For raw sweet potatoes, cook in boiling water for 20 minutes or until tender. Cool, peel and slice. Place sliced in a baking pan that has been sprayed with nonstick cooking spray. Pour the glaze over the slices and bake for 30 minutes.

For prepared patties, place patties in baking dish. Pour the glaze over the patties, bake for 30 minutes.

Sweet Potato Soufflé

If you love sweet potatoes, you will love my recipe for Sweet Potato Soufflé. This can be made 2 days before you cook it. If you make it ahead, leave on countertop for 20 minutes before baking.
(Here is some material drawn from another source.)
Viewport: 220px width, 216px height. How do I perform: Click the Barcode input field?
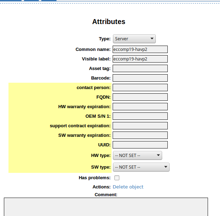pyautogui.click(x=140, y=78)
3 cups of mashed (drained if using can) sweet potatoes. (Bruce’s Cut Sweet Potatoes, one 40 once can, is recommended if using canned)
1 cup sugar (if canned sweet potatoes are used, reduce sugar by 1/2)
1/2 teaspoon salt
2 eggs
1/3 cup melted butter
1/2 cup milk
1 teaspoon vanilla

Preheat oven to 350 degrees. Mix all ingredients together and pour into an 8 x 8 *baking dish that you have sprayed with Pam.

Topping:
1 cup brown sugar
1/2 cup flour
1 cup pecans, chopped
1/4 cup melted butter

Mix and crumble on top of potatoes. Bake for 35 minutes.

*Double this recipe to make 9 x 13, triple will make 9 x 15.

This dish is fabulous leftover. I have made it both ways with canned and baked sweet potatoes. You CANNOT tell the difference. I have made this recipe for decades for my family. One of their favorites at Thanksgiving.

***Tip: This dish can be made a day or two ahead and refrigerated. Take it out of the refrigerator 20 minutes before you need to bake it. This can be a big time saver when trying to prepare a holiday meal.